While the Philippine national government is still following “expanded targeted testing” amid the COVID-19 pandemic, it’s basically up to us to get ourselves tested if we wanted to. It’s a good thing The Medical City in Pasig City launched its drive-thru COVID-19 testing center today, July 7. The program is in partnership with the Ateneo School of Medicine and Public Health.
The private hospital is using the Enhanced Chemiluminescence Immunoassay antibody test, where a sample of your blood is obtained for analysis. Like the rapid antibody test we usually hear about, this method of screening checks for antibodies that your body has developed as an immune response a week or so after you’ve contracted the novel coronavirus or SARS-CoV-2. The difference is that the Enhanced Chemiluminescence Immunoassay (ECLIA) antibody test promises 100% sensitivity and 100% specificity, according to The Medical City.
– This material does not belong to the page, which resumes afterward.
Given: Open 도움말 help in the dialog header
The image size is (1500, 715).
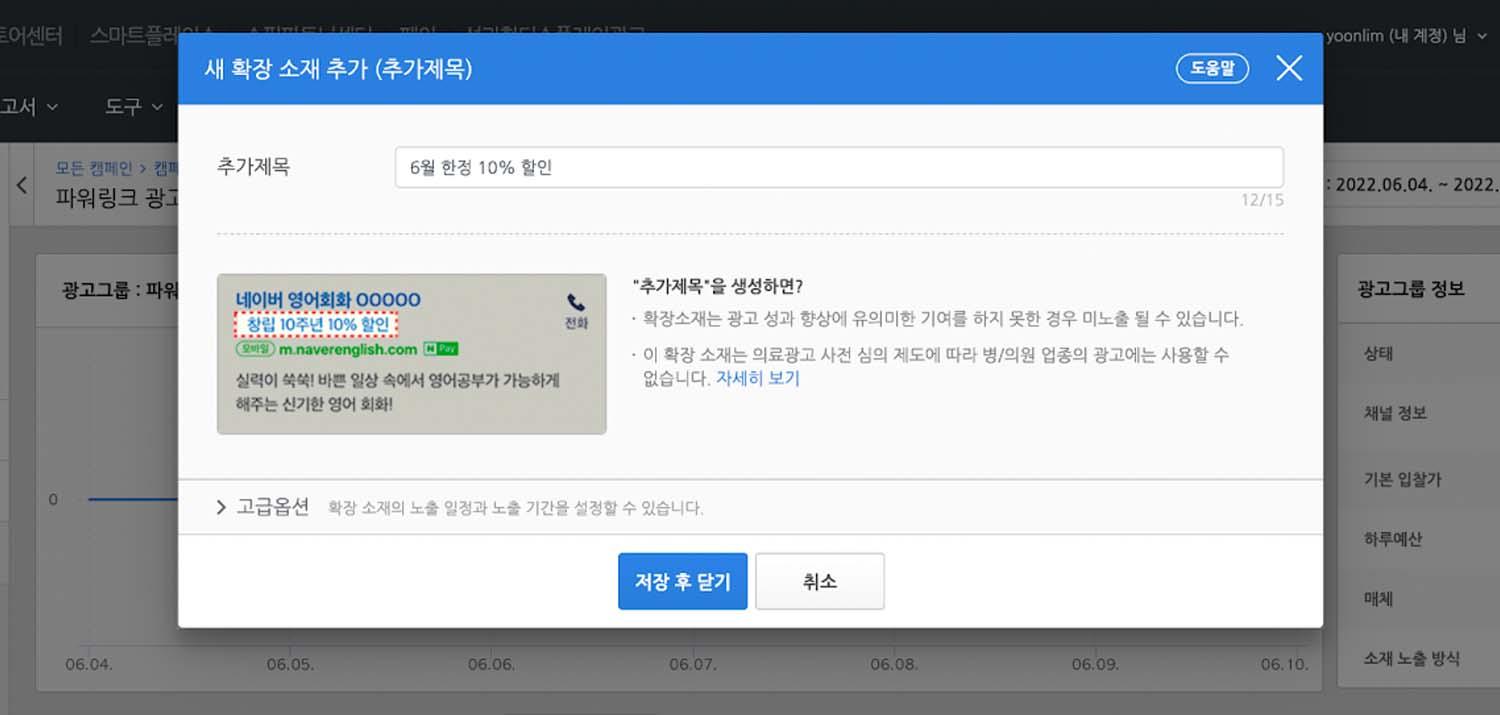Looking at the screenshot, I should [1212, 69].
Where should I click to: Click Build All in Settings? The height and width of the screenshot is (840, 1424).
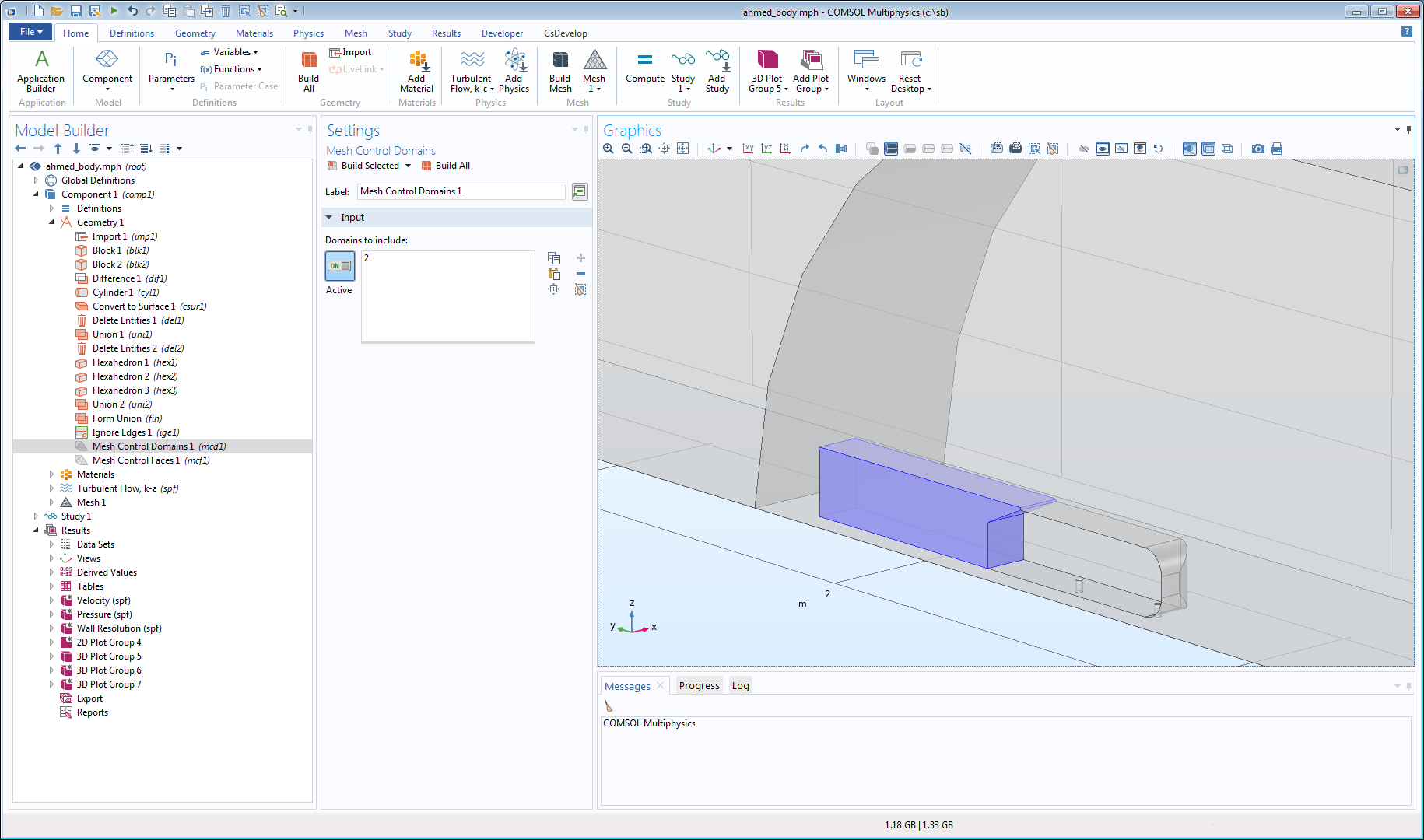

The testing kit was globally certified by the US and Philippines Food and Drug Administration. It also checks if you’ve had the virus even as an asymptomatic patient based on the antibodies that you have.
To get tested, you may either book an appointment through TMCcovidtest.com or just drop by at the parking area of the Ateneo School of Medicine and Public Health as a walk-in client. Fasting prior to blood extraction is not necessary. You should stay inside your vehicle from arrival to departure, and each car should only have a maximum of six individuals that will be tested.
The ECLIA antibody test costs P2,200, which can be paid via cash or credit card. Unfortunately, health maintenance organizations or HMOs do not cover COVID-19 testing. The drive-thru center is open from Monday to Saturday, from 7am to 6pm. Results are given within 24 hours.
The Medical City’s drive-thru testing site is available for asymptomatic patients, individuals who think they’ve been exposed to the virus, or employees who need a clearance certificate. Patients who get a positive result from the ECLIA antibody test should get a confirmatory test using the reverse-transcription polymerase chain reaction, which is also available at The Medical City.
NOTE: This article first appeared on Spot.ph. Minor edits have been made.